6.3    Pro Rata Allocation of Shares. If the Administrator determines that, on a given Purchase Date, the number of Shares with respect to which rights are to be exercised may exceed (a) the number of Shares that were available for issuance under the Plan on the Enrollment Date of the applicable Offering Period, or (b) the number of Shares available for issuance under the Plan on such Purchase Date, the Administrator may in its sole discretion provide that the Company shall make a pro rata allocation of the Shares available for purchase on such Enrollment Date or Purchase Date, as applicable, in as uniform a manner as shall be practicable and as it shall determine in its sole discretion to be equitable among all Participants for whom rights to purchase Common Stock are to be exercised pursuant to this Article VI on such Purchase Date, and shall either (i) continue all Offering Periods then in effect, or (ii) terminate any or all Offering Periods then in effect pursuant to Article IX. The Company may make pro rata allocation of the Shares available on the Enrollment Date of any applicable Offering Period pursuant to the preceding sentence, notwithstanding any authorization of additional Shares for issuance under the Plan by the Company’s stockholders subsequent to such Enrollment Date. The balance of the amount credited to the account of each Participant that has not been applied to the purchase of Shares shall be paid to such Participant in one lump sum in cash as soon as reasonably practicable after the Purchase Date.

■ OBJECTIVE A ■
Reproduce the share allocation passage in full, word for word.
The listing is unrelated to the share allocation passage.

■ SUPPLIED DATA ■
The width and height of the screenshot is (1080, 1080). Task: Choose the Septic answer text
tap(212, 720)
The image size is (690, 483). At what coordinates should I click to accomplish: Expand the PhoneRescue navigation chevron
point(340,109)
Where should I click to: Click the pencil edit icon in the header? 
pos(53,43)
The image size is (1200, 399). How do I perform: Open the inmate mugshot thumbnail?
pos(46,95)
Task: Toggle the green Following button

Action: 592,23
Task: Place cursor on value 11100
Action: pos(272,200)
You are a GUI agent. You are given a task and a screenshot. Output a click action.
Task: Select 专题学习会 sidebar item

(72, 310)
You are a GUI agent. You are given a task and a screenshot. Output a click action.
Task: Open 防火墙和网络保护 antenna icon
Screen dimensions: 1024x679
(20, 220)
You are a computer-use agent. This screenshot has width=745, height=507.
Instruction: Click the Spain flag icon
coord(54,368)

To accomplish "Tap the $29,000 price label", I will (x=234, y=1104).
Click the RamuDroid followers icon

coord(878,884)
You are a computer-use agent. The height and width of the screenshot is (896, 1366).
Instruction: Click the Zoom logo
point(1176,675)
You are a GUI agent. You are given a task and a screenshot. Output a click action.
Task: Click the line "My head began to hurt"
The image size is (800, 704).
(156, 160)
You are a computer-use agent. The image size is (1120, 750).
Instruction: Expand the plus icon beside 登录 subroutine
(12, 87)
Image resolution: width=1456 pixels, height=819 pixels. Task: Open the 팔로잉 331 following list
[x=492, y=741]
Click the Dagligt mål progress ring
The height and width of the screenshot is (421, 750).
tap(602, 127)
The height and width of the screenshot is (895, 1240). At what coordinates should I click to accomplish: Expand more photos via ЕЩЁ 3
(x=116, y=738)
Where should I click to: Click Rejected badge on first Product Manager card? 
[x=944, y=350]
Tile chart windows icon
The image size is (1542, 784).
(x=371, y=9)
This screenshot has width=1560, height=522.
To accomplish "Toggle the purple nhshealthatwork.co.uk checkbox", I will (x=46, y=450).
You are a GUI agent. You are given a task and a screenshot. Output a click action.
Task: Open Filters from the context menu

■ OBJECTIVE B ■
Carry over the stretch of the listing from the line containing "Where should I click to: Click Rejected" through the end of the listing, requests included, with 87 added to every coordinate in the answers. Give only that stretch.

■ EXPECTED ANSWER A ■
6.3    Pro Rata Allocation of Shares. If the Administrator determines that, on a given Purchase Date, the number of Shares with respect to which rights are to be exercised may exceed (a) the number of Shares that were available for issuance under the Plan on the Enrollment Date of the applicable Offering Period, or (b) the number of Shares available for issuance under the Plan on such Purchase Date, the Administrator may in its sole discretion provide that the Company shall make a pro rata allocation of the Shares available for purchase on such Enrollment Date or Purchase Date, as applicable, in as uniform a manner as shall be practicable and as it shall determine in its sole discretion to be equitable among all Participants for whom rights to purchase Common Stock are to be exercised pursuant to this Article VI on such Purchase Date, and shall either (i) continue all Offering Periods then in effect, or (ii) terminate any or all Offering Periods then in effect pursuant to Article IX. The Company may make pro rata allocation of the Shares available on the Enrollment Date of any applicable Offering Period pursuant to the preceding sentence, notwithstanding any authorization of additional Shares for issuance under the Plan by the Company’s stockholders subsequent to such Enrollment Date. The balance of the amount credited to the account of each Participant that has not been applied to the purchase of Shares shall be paid to such Participant in one lump sum in cash as soon as reasonably practicable after the Purchase Date.

■ EXPECTED ANSWER B ■
Where should I click to: Click Rejected badge on first Product Manager card? 
[x=1031, y=437]
Tile chart windows icon
The image size is (1542, 784).
(x=458, y=96)
This screenshot has width=1560, height=522.
To accomplish "Toggle the purple nhshealthatwork.co.uk checkbox", I will (x=133, y=537).
You are a GUI agent. You are given a task and a screenshot. Output a click action.
Task: Open Filters from the context menu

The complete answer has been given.